Похоже, Гитлевич селезенкой чуял подступающий хаос и на территории вверенного ему гарнизона боролся с ним, укрепляя солдатскую дисциплину с помощью дичайшего террора. Арестованные на его гауптвахте глотали куски мыла, чтобы пустить пену, и вспарывали вены осколками бутылочного стекла. “Солдат есть прежде всего солдат, а потом уже свободный художник и холодный философ, понятно, засранцы? Вы будете служить по уставу, я заставлю вас, подонки!” – бесновался полковник на плацу.
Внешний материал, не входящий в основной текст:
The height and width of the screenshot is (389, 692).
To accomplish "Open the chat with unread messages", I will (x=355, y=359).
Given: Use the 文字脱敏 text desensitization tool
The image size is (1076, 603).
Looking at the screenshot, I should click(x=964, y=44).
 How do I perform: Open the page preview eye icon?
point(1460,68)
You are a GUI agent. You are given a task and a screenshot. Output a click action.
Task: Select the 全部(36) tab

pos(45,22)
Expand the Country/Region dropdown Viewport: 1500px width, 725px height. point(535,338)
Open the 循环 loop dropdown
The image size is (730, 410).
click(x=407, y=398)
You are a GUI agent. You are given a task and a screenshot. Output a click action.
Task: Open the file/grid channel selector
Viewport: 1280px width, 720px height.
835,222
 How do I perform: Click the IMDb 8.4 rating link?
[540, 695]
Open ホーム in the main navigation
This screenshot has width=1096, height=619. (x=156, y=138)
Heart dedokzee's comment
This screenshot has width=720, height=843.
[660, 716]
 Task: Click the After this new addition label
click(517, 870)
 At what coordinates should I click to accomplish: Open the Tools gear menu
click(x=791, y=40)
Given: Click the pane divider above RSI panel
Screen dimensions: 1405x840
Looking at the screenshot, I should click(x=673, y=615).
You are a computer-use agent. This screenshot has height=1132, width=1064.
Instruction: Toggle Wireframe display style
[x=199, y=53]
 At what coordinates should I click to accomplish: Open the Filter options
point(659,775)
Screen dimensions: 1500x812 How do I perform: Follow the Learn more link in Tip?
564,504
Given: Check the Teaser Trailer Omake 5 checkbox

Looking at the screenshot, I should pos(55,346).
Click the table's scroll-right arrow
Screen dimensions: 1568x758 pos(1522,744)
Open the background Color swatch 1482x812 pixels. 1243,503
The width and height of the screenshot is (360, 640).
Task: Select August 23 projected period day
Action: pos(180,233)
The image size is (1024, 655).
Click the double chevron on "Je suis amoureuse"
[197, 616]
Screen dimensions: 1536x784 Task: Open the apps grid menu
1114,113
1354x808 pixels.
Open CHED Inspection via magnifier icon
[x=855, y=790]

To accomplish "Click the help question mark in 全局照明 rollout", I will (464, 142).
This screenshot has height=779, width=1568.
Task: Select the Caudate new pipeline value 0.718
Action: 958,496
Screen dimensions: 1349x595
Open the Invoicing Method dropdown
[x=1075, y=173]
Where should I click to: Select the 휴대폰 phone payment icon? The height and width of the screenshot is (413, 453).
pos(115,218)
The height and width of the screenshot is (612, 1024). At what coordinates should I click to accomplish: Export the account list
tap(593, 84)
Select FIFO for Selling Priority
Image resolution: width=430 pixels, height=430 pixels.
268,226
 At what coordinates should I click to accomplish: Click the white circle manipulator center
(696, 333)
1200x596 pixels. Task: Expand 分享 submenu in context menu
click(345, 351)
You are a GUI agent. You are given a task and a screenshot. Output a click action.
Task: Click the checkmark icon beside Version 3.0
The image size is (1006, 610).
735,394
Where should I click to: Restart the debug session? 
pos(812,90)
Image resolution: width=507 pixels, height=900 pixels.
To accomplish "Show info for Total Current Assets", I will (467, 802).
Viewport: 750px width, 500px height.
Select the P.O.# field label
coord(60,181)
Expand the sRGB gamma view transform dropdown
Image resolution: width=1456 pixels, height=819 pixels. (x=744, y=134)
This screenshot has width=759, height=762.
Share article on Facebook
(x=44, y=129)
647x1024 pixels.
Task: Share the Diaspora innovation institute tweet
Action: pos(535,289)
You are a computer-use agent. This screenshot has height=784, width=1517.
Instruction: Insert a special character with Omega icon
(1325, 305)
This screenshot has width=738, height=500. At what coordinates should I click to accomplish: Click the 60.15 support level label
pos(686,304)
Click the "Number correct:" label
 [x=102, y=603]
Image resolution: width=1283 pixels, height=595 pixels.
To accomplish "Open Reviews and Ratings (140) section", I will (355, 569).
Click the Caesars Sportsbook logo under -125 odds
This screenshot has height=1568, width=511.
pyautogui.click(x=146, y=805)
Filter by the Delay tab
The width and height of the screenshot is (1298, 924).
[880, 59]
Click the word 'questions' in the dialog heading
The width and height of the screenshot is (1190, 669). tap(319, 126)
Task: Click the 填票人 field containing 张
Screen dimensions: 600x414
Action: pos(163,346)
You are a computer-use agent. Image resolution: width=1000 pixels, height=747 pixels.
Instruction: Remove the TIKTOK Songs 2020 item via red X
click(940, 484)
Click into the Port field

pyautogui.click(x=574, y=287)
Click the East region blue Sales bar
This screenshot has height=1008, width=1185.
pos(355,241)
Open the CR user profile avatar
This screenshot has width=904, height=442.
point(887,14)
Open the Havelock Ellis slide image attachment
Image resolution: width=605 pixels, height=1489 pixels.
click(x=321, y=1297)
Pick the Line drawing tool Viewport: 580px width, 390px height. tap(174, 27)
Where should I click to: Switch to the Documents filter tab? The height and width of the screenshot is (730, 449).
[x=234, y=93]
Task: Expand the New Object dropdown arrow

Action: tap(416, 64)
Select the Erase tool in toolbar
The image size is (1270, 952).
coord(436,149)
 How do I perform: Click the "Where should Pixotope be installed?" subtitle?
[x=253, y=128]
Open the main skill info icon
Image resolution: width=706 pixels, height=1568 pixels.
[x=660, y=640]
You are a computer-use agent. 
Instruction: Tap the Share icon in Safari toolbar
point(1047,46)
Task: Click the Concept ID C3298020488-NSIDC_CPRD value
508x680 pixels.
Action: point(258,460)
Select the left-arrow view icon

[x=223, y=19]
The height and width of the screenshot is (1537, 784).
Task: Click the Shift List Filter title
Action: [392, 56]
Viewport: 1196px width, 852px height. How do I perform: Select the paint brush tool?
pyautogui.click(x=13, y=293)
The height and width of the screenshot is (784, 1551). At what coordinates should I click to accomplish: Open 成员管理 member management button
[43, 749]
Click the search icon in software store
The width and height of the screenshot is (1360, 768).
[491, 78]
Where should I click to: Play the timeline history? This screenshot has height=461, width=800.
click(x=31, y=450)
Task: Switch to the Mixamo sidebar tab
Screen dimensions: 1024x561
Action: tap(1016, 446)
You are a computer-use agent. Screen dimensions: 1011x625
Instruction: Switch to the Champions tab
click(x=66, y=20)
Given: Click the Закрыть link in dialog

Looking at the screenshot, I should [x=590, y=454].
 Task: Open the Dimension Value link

Трагическая фигура эпического идиота. Он умер вскоре после развала страны.

Третьим блаженным был Миша Бекир, крымский татарин с византийским ликом тончайшей иконописной работы. Вырос в семье преуспевающего сценариста, но рано осиротел, когда был еще студентом. Он не мог жить в опустевшем доме и переселился в общагу. На последнем курсе незаметно для себя женился на шлюховатой простушке, она привела его в свою семью. Там царила ее мать – семипудовая купчиха с чудовищными брылями. Она возненавидела зятя с первого взгляда и стала жрать его мозг. Бесконечно талдычила, стуча костяшками счетов, что жалкие 120 рублей, которые он приносит в дом, никак не покрывают расходов на его содержание.

Миша заразился ее безумием. Принялся переводить в калории, литры и киловатты все потребности своего тела.

Столовался отдельно: ел самый дешевый полубелый хлеб, запивая его горячей водой из крана, чтобы не жечь газа. Не пользовался душем, раз в две недели ходил в пятнадцатикопеечную баню, где украдкой стирал исподнее и носки. Перестал бриться, зарос до глаз курчавой ассирийской бородой и переоделся в полевую офицерскую гимнастерку, оставшуюся от военной кафедры. “Это еще что за номера?” – ядовито осведомилась теща, увидев его в этом облачении. Миша пожал плечами и предъявил военный билет: “Здесь написано, что я лейтенант. А офицер должен носить форму”, – убежденно сказал он. “Тронулся!” – радостно заключила купчиха и указала ему на дверь.

Кто-то из друзей отца устроил его на киностудию такелажником. Миша исправно толкал перед собой тележку с яуфами и вообще делал все, что попросят. Его любили, жалели, подкармливали.

Утром он покупал “Казправду”, пристраивался на широком подоконнике в торце монтажного цеха и битый час черкал красным карандашом все статьи.

Потом невозмутимо входил в кабинет какого-нибудь студийного начальника, деловито вручал правленый экземпляр и с чувством исполненного долга говорил: “Вот!”.

Мы с ним сдружились на сельхозке, где нанизывали на суровую леску коричневые уши табака. В перерывах крутили из них гаванские сигары и болтали о том о сем. Миша рассуждал: “Вот сейчас самолеты летают прямо в Америку, так? Значит, можно из сегодня попасть во вчера, так?”. Мне оставалось только согласиться. Миша продолжал: “Но ведь это опасно, неужели никто не понимает? Самолет движется против времени, а оно от этого горбится, мнется, лохматится и скоро порвется” – “И тогда что будет?” – “А ничего не будет. Одна дурь дурацкая. Сплошной праздник дурачья”.

Похоже, он смотрел в корень.

А дураков когда-то называли так: скорбные главой.